Overview
RepoSense automates the creation of software documentation by reading a local Git repository's commit history through a pipeline of specialized agents. Users describe what they want in natural language — the system classifies the intent, fetches the relevant commits from a PostgreSQL store, and generates a structured document using a locally-running Mistral model.

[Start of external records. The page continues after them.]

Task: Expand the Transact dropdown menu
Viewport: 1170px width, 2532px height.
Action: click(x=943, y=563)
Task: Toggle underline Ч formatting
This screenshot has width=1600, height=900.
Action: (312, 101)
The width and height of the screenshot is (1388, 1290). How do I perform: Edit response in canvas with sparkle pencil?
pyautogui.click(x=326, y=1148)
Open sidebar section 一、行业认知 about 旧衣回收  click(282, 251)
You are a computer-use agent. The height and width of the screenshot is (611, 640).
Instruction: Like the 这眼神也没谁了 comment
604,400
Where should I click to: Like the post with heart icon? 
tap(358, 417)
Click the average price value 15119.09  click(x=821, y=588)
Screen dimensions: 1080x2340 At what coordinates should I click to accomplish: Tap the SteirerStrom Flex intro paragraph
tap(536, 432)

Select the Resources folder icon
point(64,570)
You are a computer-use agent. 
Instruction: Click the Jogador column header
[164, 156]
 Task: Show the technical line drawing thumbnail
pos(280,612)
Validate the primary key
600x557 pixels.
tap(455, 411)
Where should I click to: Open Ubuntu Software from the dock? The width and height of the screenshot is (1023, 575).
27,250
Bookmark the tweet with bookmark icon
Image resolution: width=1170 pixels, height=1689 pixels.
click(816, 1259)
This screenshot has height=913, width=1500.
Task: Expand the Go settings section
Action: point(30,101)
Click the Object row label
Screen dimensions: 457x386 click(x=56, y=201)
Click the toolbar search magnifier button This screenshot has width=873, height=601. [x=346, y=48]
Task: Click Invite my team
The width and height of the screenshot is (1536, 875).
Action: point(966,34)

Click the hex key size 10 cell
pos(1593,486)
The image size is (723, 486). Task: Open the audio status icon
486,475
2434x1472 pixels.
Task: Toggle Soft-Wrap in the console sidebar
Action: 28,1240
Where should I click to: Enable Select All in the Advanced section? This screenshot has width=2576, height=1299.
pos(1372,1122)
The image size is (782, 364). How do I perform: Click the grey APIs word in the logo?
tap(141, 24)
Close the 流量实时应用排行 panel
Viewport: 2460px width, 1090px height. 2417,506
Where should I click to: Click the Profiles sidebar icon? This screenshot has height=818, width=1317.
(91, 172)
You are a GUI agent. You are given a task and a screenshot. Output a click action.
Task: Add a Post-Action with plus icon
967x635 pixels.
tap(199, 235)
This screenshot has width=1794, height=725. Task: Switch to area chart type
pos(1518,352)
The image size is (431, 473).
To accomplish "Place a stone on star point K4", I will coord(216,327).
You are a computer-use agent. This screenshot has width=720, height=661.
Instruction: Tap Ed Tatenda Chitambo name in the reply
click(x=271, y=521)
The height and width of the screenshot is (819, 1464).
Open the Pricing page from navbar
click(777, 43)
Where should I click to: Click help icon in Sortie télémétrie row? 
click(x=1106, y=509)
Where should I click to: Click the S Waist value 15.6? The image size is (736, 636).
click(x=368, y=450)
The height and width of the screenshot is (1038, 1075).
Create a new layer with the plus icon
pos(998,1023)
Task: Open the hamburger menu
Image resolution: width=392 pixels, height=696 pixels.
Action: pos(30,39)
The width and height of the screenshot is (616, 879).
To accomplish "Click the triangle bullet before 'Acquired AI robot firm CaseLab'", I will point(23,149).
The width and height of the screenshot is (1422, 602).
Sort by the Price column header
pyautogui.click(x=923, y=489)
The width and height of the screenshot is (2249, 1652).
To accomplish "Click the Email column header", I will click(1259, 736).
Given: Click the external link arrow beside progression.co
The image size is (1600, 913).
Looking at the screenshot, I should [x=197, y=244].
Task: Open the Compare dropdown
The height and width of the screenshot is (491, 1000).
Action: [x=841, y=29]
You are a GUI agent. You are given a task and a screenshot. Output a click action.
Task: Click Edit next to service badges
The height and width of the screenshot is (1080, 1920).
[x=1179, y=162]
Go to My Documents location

Built as part of the CS 5704 Software Engineering course at Virginia Tech, the project demonstrates a practical multi-agent architecture using LangGraph, with heuristic and LLM-based classification working in tandem.
final_code branch.
What it generates
Release Notes (RN)
Narrative-style release notes for a given version tag. Structured into thematic sections with highlights and engineering fixes — modeled after VS Code release notes.
Person-centric KT (PKT)
Author-scoped documentation covering a contributor's commits, areas of ownership, and knowledge — designed for team handovers.
Feature-centric KT (FKT)
Maps changes to individual product features or modules. Planned capability, in active development.
Invalid detection
Off-topic or unrecognizable prompts are rejected with a clear explanation rather than producing incorrect documentation.
System Architecture
The system is divided into three main layers: a React frontend, an Express backend that hosts the LangGraph agent graph, and a PostgreSQL database that stores pre-indexed commit data. An Ollama instance running Mistral handles on-device text generation.
High-level flow
LangGraph state machine
The backend exposes a LangGraph graph defined in categorizer.graph.mjs. Each node reads from and writes to a shared state object. Routing between nodes is handled by conditional edges based on confidence scores and document type.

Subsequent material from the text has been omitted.